In the Wi-Fi industry we have been throwing around this word, ‘Survey’ for a long time. Many use it incorrectly and it has taken on many meanings over the years. This is the fault of those inside the industry as well as those just trying to talk like they know what they are doing.
The first usage is normally referring to something that is really defined as ‘Wireless LAN Design’ – but many have taken a single approach, putting an access point on a tripod (thus the AP-on-a-Stick moniker) and moved it around over and over in the design space trying to see where the best placement of access points would be for the best coverage. Since this was a ‘site survey’ many confused it with the actual process of designing a wireless network.
There are many more facets to WLAN design than merely thinking about coverage. I’ve been teaching advanced wireless design classes for well over a decade and use the following term repeatedly until it sinks in the students’ heads… “Coverage is Easy” – repeat three times to yourself. “Coverage is Easy, Coverage is Easy, Coverage is Easy”.
Perhaps 10-15 years ago the idea was to design for coverage. But we have been far past that for the last 10 years. We now know we need to design for more than mere coverage. We need to design to meet ALL the network design requirements. Here are just a few we normally define metrics and requirements so we’ll know when the WLAN is ready to work without issues.
- Primary Coverage – quoted in RSSI – perhaps something like -67dBm
- Secondary Coverage – also quoted in RSSI – this is the ‘overlap’ but from the point of view of the Wi-Fi clients. They need a ‘backup’ AP
- Signal to Noise Ratio – this is the difference between RSSI and the ambient RF noise – the higher the better – it allows for faster data rates
- Co-Channel Interference – VERY important to make sure we are accurately getting frequency reuse.
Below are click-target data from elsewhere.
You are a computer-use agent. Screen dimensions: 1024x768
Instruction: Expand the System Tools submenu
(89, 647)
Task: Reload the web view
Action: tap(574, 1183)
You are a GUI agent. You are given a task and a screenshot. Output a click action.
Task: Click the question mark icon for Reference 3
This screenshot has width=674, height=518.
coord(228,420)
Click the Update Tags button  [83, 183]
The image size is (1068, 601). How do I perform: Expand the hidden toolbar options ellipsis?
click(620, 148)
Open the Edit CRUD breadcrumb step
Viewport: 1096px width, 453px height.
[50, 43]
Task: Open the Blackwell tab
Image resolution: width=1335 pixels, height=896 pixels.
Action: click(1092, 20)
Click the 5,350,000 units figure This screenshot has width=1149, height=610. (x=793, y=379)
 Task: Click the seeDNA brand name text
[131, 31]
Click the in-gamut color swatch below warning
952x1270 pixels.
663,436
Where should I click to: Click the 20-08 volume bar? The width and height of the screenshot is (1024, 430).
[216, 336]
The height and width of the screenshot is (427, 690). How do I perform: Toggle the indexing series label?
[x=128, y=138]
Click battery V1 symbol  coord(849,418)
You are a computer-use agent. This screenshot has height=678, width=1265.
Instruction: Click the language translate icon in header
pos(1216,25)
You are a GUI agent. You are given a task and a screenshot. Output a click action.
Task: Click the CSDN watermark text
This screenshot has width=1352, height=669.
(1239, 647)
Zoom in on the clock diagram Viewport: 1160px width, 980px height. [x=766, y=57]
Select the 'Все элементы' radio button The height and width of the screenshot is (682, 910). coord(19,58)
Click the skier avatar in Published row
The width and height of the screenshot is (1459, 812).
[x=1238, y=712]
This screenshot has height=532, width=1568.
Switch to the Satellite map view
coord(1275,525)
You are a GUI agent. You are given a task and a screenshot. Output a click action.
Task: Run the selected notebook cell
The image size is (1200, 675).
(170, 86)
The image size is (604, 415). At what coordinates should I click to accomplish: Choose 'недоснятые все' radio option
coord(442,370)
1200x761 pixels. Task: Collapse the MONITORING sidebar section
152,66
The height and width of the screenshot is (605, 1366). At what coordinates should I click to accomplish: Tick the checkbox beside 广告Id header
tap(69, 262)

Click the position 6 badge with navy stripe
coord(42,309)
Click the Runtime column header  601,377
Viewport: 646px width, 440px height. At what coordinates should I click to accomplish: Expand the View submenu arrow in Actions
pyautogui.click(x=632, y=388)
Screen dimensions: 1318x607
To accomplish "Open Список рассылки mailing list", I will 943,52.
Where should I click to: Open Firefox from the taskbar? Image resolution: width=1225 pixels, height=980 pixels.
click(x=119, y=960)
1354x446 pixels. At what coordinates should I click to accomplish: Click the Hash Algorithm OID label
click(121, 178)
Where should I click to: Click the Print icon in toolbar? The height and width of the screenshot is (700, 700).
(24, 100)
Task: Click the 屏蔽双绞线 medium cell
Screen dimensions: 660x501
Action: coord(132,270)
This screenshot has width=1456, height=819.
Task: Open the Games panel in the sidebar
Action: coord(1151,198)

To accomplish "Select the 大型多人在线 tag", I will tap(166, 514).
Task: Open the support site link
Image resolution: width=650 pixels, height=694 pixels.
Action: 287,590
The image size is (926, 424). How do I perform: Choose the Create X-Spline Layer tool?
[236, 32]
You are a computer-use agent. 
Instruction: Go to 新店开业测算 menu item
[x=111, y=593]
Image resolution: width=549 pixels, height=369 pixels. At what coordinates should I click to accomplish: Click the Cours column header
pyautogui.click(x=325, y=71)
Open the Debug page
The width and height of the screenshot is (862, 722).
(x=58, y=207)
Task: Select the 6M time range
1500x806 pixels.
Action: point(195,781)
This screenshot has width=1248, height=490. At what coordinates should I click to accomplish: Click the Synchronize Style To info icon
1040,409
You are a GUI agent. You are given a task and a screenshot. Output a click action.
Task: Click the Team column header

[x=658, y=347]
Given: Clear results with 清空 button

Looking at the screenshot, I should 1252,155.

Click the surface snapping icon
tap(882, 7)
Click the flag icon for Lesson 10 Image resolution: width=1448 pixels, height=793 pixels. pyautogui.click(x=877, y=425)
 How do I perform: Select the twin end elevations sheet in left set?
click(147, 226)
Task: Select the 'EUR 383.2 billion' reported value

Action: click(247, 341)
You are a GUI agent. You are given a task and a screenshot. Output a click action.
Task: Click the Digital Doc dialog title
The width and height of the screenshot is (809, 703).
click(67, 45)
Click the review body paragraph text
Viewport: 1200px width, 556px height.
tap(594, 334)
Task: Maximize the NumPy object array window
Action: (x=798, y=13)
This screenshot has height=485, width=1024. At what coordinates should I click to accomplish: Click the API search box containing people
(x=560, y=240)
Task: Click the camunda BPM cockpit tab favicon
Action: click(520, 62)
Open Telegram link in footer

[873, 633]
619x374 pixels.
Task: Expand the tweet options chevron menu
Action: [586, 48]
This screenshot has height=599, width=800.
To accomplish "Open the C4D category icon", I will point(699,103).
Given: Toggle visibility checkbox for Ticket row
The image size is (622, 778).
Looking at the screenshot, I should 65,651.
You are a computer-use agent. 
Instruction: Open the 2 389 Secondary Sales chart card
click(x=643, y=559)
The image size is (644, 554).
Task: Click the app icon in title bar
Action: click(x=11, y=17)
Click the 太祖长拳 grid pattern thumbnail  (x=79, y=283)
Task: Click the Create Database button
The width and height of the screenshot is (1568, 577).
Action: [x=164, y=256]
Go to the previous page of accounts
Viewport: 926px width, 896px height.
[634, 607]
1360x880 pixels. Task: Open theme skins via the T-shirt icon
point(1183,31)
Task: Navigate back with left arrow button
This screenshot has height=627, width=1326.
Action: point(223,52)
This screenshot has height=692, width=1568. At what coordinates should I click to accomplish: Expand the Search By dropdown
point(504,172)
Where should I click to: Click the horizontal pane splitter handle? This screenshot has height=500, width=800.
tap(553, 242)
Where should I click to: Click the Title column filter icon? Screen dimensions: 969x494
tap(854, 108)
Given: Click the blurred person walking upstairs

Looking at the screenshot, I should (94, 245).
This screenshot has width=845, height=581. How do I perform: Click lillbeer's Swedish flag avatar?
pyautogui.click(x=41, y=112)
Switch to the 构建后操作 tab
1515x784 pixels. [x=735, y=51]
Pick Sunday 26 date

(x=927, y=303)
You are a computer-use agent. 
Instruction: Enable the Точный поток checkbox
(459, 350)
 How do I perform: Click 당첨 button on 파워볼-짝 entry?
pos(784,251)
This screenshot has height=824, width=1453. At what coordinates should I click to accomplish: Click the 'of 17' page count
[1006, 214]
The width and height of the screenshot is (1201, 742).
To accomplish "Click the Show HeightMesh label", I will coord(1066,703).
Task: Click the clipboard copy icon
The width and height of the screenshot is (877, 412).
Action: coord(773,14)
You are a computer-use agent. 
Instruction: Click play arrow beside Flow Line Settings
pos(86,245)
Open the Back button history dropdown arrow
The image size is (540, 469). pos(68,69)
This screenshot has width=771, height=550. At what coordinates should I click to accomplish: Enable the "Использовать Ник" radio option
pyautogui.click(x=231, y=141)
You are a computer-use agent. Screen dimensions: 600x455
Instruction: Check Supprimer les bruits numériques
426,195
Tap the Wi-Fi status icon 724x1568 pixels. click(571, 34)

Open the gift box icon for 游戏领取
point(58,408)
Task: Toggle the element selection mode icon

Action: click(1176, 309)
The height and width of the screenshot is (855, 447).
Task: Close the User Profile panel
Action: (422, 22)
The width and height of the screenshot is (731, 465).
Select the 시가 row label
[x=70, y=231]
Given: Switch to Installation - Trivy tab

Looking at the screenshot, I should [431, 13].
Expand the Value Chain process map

If two or more radios are working in the same frequency they ‘share’ the capacity, NOT double capacity
- Devices per Radio – a ratio to see how many devices will be sharing the bandwidth on a certain frequency in a given coverage area
And those are just the start, we have Jitter, Latency, SINR, throughput rates, CRC Rates, Retry Rates, and many more.
Well then – how can we validate if our Wireless LAN meets or exceeds the design requirements?
To answer that simple question, let me refer back to how we deal with cable plant in our facitilites. Lets say you wanted gigabit to the desktop, and determined you need Category 5e or better Ethernet cabling to support your design requirement. You might purchase Cat5e-spec’d cable, but you won’t know for sure if it will carry gigabit traffic until you validate it and prove it meets the specific requirements for near-side cross-talk, far-side cross-talk, pin-outs, twist ratios, etc. Only after it has been validated will you know for sure that it meets your specs.
In the case of a wireless network, you may want to survey the site before you install, like an AP-on-a-Stick process… but you MUST do a post install validation survey to know for sure if the installed WLAN is meeting your specs.
Tools like Ekahau’s Site Survey software allow one to perform this post validation survey and ‘prove’ your installed systems meet or exceed your WLAN requirements. Without doing a validation survey, how can you know if your wireless network is working as designed? You can’t.
Don’t simply trust the install worked as you’d planned – test your network before you get called back to fix it later. Validate your Wireless LAN – each and every time!